Calcio C, Brambilla: "Cesena è il posto che fa per me"

Se il Cesena avesse vinto anche a Imola, Alessio Brambilla avrebbe chiuso una settimana perfetta da 9 punti e... due anni di contratto. La vittoria al Galli non è arrivata, ma il centrocampista bianconero può ugualmente consolarsi.

Brambilla, cosa significa per lei aver firmato con il Cesena fino al 30 giugno 2024?

«E’ un attestato di stima e soprattutto di fiducia. Ma è anche un ulteriore aiuto per continuare a crescere dal punto di vista fisico, tecnico e tattico. Sono molto contento: in questi primi mesi ho capito che Cesena è il posto giusto per me».

Qual è stato l’impatto con il calcio dei grandi e cosa pensa di aver imparato in questi mesi dopo essere uscito dal Milan Primavera?

«Questo è un calcio totalmente diverso. La partenza è stata più complicata del previsto: dovevo abituarmi al nuovo mondo e alle nuove abitudini. Non c’è stata una difficoltà particolare, ho solo avuto bisogno di un po’ di tempo e di un po’ di pazienza. Se riguardo indietro e penso a questi mesi, penso di aver svoltato nell’approccio mentale ad ogni gara, nell’avvicinamento a una partita. Ho capito che ogni pallone fa la differenza e che i punti sono oro».

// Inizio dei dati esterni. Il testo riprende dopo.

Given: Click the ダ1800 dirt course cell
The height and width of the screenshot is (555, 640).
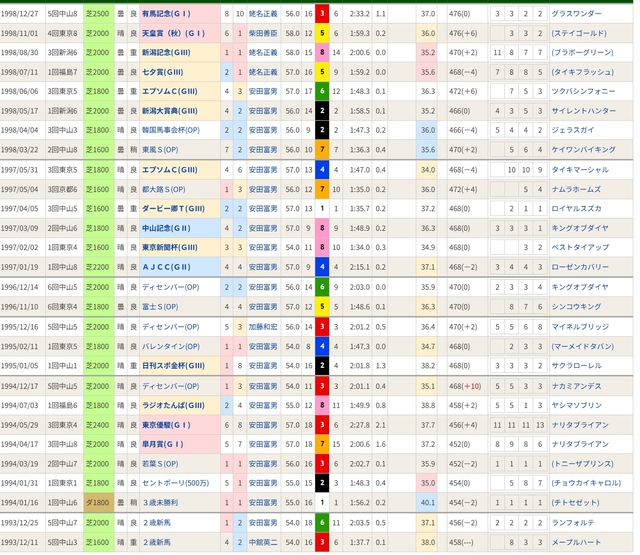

Cosa cancellerebbe dei primi mesi?

«L’infortunio, il mese e mezzo che ho perso dopo la prima gara da titolare, dopo il primo gol e dopo aver fatto una bella partita (un girone fa a Teramo, ndr). Sono stato costretto a ricominciare da capo, ma l’ho fatto con il sorriso».

Per voi giovani c’è una guida nello spogliatoio?

«No, ma se dovessi scegliere, direi Rigoni. Giochiamo nello stesso ruolo, quindi è naturale che mi possa aiutare».

La vera guida ce l’ha a casa ed è suo padre Massimo, che oggi allena l’Atalanta Primavera dopo una lunga carriera tra A e B. A livello calcistico, si rivede in suo padre?

«Siamo due centrocampisti tecnici, più di qualità che di quantità. Da mio papà credo di aver preso la visione di gioco e il saper gestire la palla. Lui era più dinamico, io sono più alto e magari più forte fisicamente».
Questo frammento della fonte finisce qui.